# Internet on Blackberry Pearl 8100



## askn (Oct 8, 2005)

Hello,

I have a Blackberry Pearl 8100 - no Wi-Fi. As a result, I can only access the web via the EDGE mobile network. Works well but data costs are quite high.

Is there a way to connect to the Internet via a USB cable? Can I buy a USB cable with, say, an Ethernet connector on one end and a small USB on the other and make the Internet work using a cable?

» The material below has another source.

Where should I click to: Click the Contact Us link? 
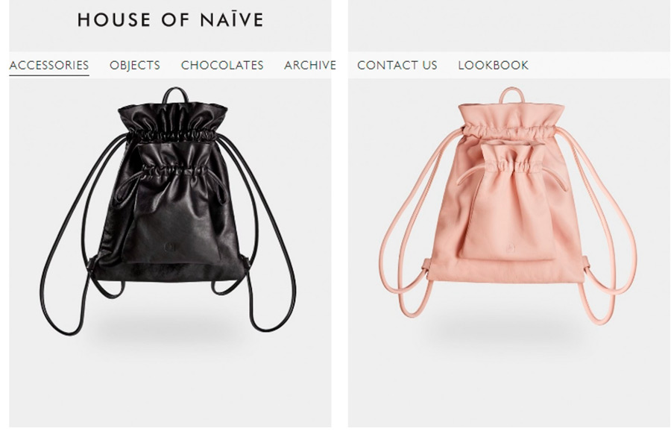click(x=397, y=65)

If not, is there any other way to access the Internet on my Pearl through a cable?

If not, any other ideas?


----------



## [email protected] (Dec 16, 2007)

If you want internet access on your Perl, then data over the cell phone networks is really the only way to go. The only real hope is network passthrough via Bluetooth, which I don't believe they support.


----------



## linskyjack (Aug 28, 2004)

No way. You would need a wi-fi enabled Curve or some other model.


----------



## bmt626 (Dec 21, 2005)

who is your carrier i have a pearl on the tmoible network and have a data plan and i can browse the web with no data charges. but no the pearl can only go throught the edge network


----------



## kjjb0204 (Jul 31, 2001)

I would definitely recommend checking out blackberryforums.com or crackberryforums.com. I use techguy all the time, but use bbforums any time I have questions about my Verizon 8830.


----------



## askn (Oct 8, 2005)

I don't live in the US so T-Mobile plans are not available to me. I will check out the other forums. thanks.


----------